O ICNF intervém na gestão da Conservação da Natureza e da Biodiversidade através de ações de conservação ativa e de ações de suporte.
As ações de conservação ativa implicam o maneio direto de indivíduos ou populações, de habitats ou, ainda, de ecossistemas.

As ações de suporte para a gestão dividem-se em intervenções nas áreas de regulamentação, ordenamento, avaliação de incidências ambientais, monitorização de espécies e de habitats, fiscalização e também ações de comunicação e acompanhamento.

Regulamento (UE) n.o 1293/2013, de 11 de dezembro de 2013 (JOUE L 347, de 20-12-2013) - Parlamento Europeu e Conselho - Estabelece um Programa para o Ambiente e a Ação Climática (Programa LIFE) e revoga o Regulamento (CE) n.o 614/2007 - inclui menções a: conservação da natureza; biodiversidade; gestão da Rede Natura 2000; assuntos silvícolas e florestais; sistemas de monitorização e informação sobre as florestas e de prevenção de incêndios florestais; sumidouros de carbono naturais; produtos biocidas.

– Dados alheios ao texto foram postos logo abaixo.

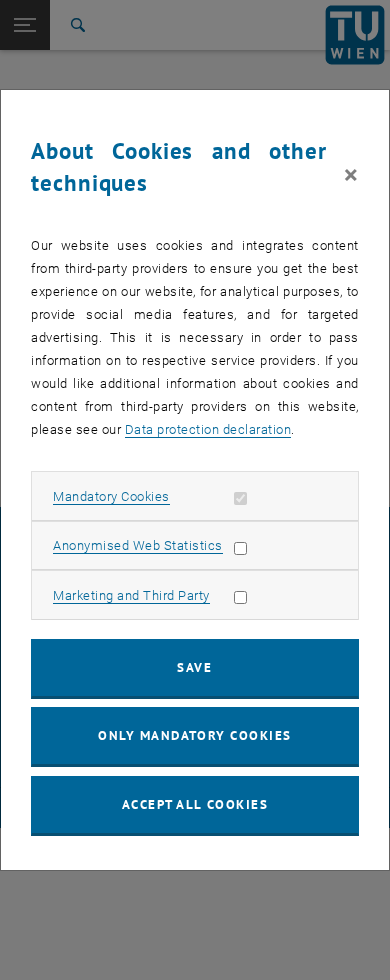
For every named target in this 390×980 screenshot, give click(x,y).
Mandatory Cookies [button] (111, 496)
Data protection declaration (208, 429)
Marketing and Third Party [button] (131, 595)
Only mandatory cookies (195, 735)
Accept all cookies (195, 804)
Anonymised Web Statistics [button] (138, 545)
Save (194, 667)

Lei n.º 19/2014. D.R. n.º 73, Série I de 2014-04-14 - Assembleia da República - Define as bases da política de ambiente - salienta-se, do artigo 10.º (Componentes ambientais naturais), o seguinte trecho: “A política de ambiente tem por objeto … designadamente nos seguintes termos: … d) A conservação da natureza e da biodiversidade como dimensão fundamental do desenvolvimento sustentável impõe a adoção das medidas necessárias para travar a perda da biodiversidade, através da preservação dos habitats naturais e da fauna e da flora no conjunto do território nacional, a proteção de zonas vulneráveis, bem como através da rede fundamental de áreas protegidas, de importância estratégica neste domínio”.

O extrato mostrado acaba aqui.